Засранец он. Но обаятельный.

Наш крайний рейд, который планировался автономным полётом на полгода, закончился намного раньше запланированного. Не прошло и месяца, как мы вернулись, имея на борту спасённого человека, единственного выжившего из экипажа исчезнувшей пять лет назад «Ариадны». Начальство, получив отчёт, одобрило наше решение прервать миссию. Вернее, отложить: сектор практически не изучен, а белые пятна на космических картах следует заполнять полезной информацией. Но предполётная подготовка так или иначе занимает время, и я, пристыковавшись к станции, наслаждался отдыхом. Хотя… Сложно отдыхать, ни о чём не думая, когда подал рапорт об установке на борт «Арго» вооружения. Такие рапорты в военном ведомстве рассматриваются достаточно быстро. Если учёные не заупрямятся, конечно, они ж у нас поголовно пацифисты. Эрнест – приятное исключение, лишь подтверждающее правило. Но буду надеяться на лучшее.

Новость о том, что с нами в этот рейд пойдёт восходящая звезда научного небосклона, как обычно стала неожиданностью, причём как для нас, так и для светила.
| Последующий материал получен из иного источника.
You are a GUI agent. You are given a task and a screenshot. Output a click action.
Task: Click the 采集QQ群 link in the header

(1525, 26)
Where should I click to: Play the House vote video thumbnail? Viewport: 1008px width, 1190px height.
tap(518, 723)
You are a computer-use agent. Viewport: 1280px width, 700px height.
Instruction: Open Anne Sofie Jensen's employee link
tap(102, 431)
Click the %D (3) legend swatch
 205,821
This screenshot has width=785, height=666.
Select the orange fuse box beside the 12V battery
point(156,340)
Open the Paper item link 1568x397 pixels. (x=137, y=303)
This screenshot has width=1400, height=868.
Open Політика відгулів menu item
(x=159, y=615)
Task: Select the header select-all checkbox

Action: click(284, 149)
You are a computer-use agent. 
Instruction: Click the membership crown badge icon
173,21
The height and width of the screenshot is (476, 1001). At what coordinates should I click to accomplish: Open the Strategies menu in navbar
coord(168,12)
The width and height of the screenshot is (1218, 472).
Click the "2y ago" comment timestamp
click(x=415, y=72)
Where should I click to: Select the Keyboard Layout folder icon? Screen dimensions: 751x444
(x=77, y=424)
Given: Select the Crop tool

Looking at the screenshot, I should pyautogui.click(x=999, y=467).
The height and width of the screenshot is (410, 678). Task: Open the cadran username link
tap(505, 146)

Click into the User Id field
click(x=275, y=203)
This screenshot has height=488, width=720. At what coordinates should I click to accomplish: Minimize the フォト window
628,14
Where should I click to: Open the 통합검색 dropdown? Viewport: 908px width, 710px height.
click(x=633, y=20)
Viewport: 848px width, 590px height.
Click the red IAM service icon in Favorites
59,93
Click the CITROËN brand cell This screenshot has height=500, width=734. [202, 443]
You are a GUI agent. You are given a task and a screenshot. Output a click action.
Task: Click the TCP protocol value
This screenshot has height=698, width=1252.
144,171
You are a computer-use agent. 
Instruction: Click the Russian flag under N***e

Где-то на Земле высоколобые умники проанализировали полученные нами данные, что-то сравнили, экстраполировали, наложили на трёхмерную карту сектора и решили, что там самое место юному тридцатилетнему гению. Мол, если хочет стать одним из самых молодых членов Всеземной Академии наук, выделим ему перспективное направление, пусть нарабатывает материал для диссертации. Неисследованные сектора действительно мечта любого амбициозного учёного. Но тут уж как повезёт. Можно с первого же захода отыскать нечто сногсшибательное, а можно за весь рейд не найти ничего, даже завалящей магнитной аномалии.